Preguntas por responder »
1. Responde según el texto seleccionado:
(a) ¿En qué país, según la antropóloga catalana citada, se aplican permanentemente encuestas sobre el voto presidencial?
(b) ¿En qué dos discursos se encuentra un "aire de familia"?
(c) ¿Cómo se titula el ensayo en que se exponen las razones filosóficas del punto de vista sobre el Te Deum?
2. Reproduce literalmente el fragmento del texto seleccionado que va desde "Vivimos, además, en" hasta "un clima electoral.".

Texto seleccionado »
Vivimos, además, en un país que vive en una campaña permanente. Comentaba una antropóloga catalana que es probable que el Perú sea el único país en el que se aplican permanentemente encuestas sobre el voto presidencial “si las elecciones fueran mañana”, a pesar de que ese “mañana” tendrá lugar dentro de dos, tres o cinco años. Por supuesto, esa costumbre se presta a la manipulación de la opinión pública, cuando no a la corrupción de las “empresas” encuestadoras. Podría tratarse, pues, de una mala costumbre. Tendemos, en todo caso, a escuchar y discutir estos discursos como si estuviésemos inmersos en un clima electoral.
Una vez más, encuentro en el discurso de la homilía del Te Deum y en el discurso presidencial un “aire de familia”. Quienes me conocen y conocen este blog saben que yo no estoy de acuerdo con que el Te Deum sea una ceremonia “oficial” de carácter público – en el sentido teórico-político de “público” -, puesto que ello tiene resonancias virreinales escasamente democráticas. Siendo católico, tengo objeciones de principio, inspiradas en la separación liberal entre Estado e Iglesias. En mi ensayo ¿Qué es la secularización? expongo las razones filosóficas que sostienen mi punto de vista sobre este asunto.

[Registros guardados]
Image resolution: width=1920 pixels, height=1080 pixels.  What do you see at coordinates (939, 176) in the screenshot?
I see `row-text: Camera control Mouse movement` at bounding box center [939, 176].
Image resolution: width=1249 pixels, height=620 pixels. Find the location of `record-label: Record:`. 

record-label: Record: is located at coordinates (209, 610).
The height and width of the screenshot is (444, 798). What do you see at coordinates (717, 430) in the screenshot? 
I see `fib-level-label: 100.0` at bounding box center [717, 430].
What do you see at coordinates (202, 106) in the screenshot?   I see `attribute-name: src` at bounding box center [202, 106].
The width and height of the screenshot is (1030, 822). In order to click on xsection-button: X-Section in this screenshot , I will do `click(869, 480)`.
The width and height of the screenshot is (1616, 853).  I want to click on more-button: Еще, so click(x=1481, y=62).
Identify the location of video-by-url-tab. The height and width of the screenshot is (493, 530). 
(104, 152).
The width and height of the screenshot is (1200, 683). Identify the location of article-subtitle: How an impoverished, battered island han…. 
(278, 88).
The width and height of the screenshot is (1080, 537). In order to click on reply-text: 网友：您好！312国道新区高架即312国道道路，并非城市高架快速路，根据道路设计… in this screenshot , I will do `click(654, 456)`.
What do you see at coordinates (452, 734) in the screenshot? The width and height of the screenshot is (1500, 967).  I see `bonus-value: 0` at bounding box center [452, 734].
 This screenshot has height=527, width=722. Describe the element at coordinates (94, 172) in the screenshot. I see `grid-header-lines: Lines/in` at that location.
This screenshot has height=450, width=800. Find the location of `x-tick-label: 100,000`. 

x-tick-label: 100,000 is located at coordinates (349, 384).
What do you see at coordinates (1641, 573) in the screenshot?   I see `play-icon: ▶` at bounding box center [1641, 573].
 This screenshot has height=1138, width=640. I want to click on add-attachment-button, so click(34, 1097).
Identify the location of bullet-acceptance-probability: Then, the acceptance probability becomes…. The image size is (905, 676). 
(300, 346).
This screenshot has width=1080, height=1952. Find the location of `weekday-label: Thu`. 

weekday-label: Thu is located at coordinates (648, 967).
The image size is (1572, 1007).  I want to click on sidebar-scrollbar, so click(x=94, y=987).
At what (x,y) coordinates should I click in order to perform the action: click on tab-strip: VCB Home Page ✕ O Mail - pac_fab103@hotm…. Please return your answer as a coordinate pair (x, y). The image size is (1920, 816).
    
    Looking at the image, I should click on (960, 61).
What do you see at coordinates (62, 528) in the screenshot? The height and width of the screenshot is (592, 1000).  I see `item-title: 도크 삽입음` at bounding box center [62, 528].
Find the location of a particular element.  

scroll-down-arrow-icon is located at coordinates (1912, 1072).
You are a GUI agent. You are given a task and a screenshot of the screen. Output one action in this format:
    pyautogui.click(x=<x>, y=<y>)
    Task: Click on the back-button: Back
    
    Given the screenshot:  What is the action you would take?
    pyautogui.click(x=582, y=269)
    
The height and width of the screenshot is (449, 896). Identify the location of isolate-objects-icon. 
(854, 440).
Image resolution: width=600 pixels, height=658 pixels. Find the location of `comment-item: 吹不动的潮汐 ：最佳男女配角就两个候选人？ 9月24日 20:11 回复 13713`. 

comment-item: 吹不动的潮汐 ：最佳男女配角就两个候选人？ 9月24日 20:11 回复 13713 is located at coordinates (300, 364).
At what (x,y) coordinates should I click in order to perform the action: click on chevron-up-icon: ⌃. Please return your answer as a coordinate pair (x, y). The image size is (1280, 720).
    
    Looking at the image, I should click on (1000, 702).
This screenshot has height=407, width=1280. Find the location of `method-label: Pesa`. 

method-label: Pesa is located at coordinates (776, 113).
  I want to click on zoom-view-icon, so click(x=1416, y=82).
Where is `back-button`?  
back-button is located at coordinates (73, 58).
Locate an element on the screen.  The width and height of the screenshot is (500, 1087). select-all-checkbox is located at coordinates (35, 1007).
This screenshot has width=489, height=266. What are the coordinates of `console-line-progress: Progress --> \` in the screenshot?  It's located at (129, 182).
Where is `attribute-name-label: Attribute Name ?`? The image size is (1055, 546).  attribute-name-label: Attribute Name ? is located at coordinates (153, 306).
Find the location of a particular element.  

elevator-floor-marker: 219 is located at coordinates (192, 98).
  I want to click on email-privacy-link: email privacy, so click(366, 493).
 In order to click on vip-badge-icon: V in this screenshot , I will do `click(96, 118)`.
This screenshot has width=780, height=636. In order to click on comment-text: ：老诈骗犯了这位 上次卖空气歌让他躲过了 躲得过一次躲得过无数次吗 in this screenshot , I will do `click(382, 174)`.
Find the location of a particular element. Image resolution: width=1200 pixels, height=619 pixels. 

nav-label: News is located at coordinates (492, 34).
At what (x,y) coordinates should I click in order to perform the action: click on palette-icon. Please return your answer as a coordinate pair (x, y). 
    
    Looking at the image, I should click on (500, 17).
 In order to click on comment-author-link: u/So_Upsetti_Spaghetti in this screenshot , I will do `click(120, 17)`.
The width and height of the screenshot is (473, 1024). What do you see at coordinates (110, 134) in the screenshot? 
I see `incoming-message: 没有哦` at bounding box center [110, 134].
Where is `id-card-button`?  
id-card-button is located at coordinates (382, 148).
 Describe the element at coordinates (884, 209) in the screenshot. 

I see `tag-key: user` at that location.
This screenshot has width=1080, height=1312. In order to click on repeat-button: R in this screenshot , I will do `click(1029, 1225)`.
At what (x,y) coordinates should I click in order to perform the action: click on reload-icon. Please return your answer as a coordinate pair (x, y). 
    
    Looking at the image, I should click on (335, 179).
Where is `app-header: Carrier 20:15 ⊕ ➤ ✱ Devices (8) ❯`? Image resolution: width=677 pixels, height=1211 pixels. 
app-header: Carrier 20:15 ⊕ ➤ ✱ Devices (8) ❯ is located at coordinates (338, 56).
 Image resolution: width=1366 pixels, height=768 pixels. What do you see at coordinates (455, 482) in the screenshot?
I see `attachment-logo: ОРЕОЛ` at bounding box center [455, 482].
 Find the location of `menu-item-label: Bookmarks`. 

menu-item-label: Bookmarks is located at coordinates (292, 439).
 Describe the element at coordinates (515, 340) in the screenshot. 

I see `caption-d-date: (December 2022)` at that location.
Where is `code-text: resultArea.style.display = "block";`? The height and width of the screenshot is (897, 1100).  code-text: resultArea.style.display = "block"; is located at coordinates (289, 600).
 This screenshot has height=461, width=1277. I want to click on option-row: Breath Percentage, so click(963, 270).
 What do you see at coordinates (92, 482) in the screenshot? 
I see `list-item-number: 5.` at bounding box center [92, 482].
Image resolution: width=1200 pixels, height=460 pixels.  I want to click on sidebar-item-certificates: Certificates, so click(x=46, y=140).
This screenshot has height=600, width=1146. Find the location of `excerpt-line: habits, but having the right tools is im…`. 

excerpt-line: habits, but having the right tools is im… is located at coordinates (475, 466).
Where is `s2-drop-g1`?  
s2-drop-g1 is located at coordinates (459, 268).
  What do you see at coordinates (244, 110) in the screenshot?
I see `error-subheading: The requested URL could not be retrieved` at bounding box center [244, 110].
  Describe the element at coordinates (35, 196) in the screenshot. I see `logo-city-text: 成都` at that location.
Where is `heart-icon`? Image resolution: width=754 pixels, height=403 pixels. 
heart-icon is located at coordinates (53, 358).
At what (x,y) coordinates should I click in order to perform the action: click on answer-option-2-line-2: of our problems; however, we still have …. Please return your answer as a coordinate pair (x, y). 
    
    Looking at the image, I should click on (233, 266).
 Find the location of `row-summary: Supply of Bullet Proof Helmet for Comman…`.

Respuestas proporcionadas »
1.
(a) En el Perú.
(b) En el discurso de la homilía del Te Deum y en el discurso presidencial.
(c) ¿Qué es la secularización?

2.
Vivimos, además, en un país que vive en una campaña permanente. Comentaba una antropóloga catalana que es probable que el Perú sea el único país en el que se aplican permanentemente encuestas sobre el voto presidencial “si las elecciones fueran mañana”, a pesar de que ese “mañana” tendrá lugar dentro de dos, tres o cinco años. Por supuesto, esa costumbre se presta a la manipulación de la opinión pública, cuando no a la corrupción de las “empresas” encuestadoras. Podría tratarse, pues, de una mala costumbre. Tendemos, en todo caso, a escuchar y discutir estos discursos como si estuviésemos inmersos en un clima electoral.